© Reuters. FILE PHOTO: Former U.S. Vice President Mike Pence delivers a speech at the Heritage Foundation in Washington, U.S., October 19, 2022. REUTERS/Leah Millis
By Sarah N. Lynch and Steve Holland
WASHINGTON (Reuters) – The FBI found another classified government page during a consent search on Friday at the Indianapolis residence of former Vice President Mike Pence, after classified documents were discovered at his home last month, Pence’s spokesman said.
The search, which a Justice Department official confirmed earlier in the day, came after Pence’s attorney, Greg Jacobs, notified the National Archives in a Jan. 18 letter of the discovery of classified records.

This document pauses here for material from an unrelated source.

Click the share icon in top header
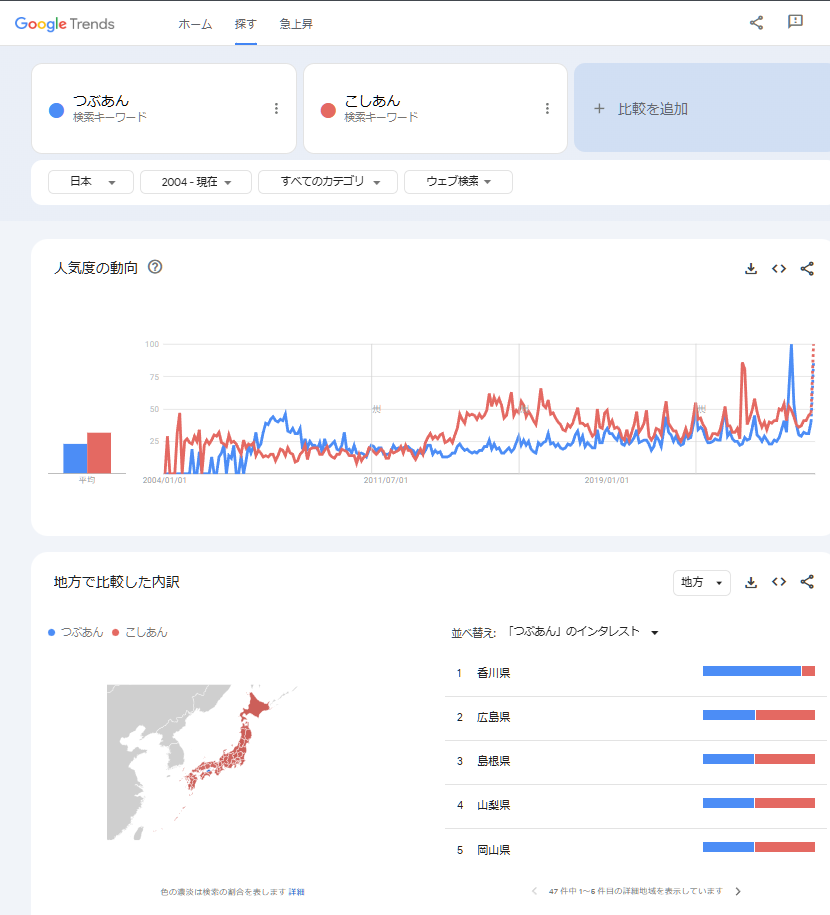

The records were then turned over to the FBI.
“Pence and his legal team have cooperated fully with the appropriate authorities,” said his spokesman Devin O’Malley.
In addition to locating one classified page, the FBI also found “six additional unclassified pages that were not detected in the initial review by the vice president’s counsel,” he added.
Neither Pence nor his wife were home during the search, but a member of his legal team was present and the Justice Department was given full access to the home.
Earlier in the day, scores of media outlets gathered outside the home as the search continued, and ABC News footage showed a police car blocking the driveway of Pence’s home.
The search of Pence’s home comes as former President Donald Trump and President Joe Biden face investigations by two special prosecutors over the withholding of classified records.
Special counsel Jack Smith is investigating whether Trump or his associates may have obstructed a Justice Department investigation into his retention of thousands of government records, several hundred of which were classified as classified, after he left the White House in January 2021.
On August 8, the FBI conducted a court-authorized search of Trump’s property in Florida, where they collected about 13,000 records, about 100 of which contained classified information.
Separately, Attorney General Merrick Garland appointed special prosecutor Robert Hur in January, after Biden’s legal team revealed they had uncovered classified documents in November at the Penn Biden Center for Diplomacy and Global Engagement, a University of Pennsylvania think tank. Biden had an office there after serving as vice president under Barack Obama and before his presidential run.
Since then, additional records have also been found at Biden’s residence in Wilmington.
A third search of Biden’s beach house in Delaware earlier this month turned up no additional documents.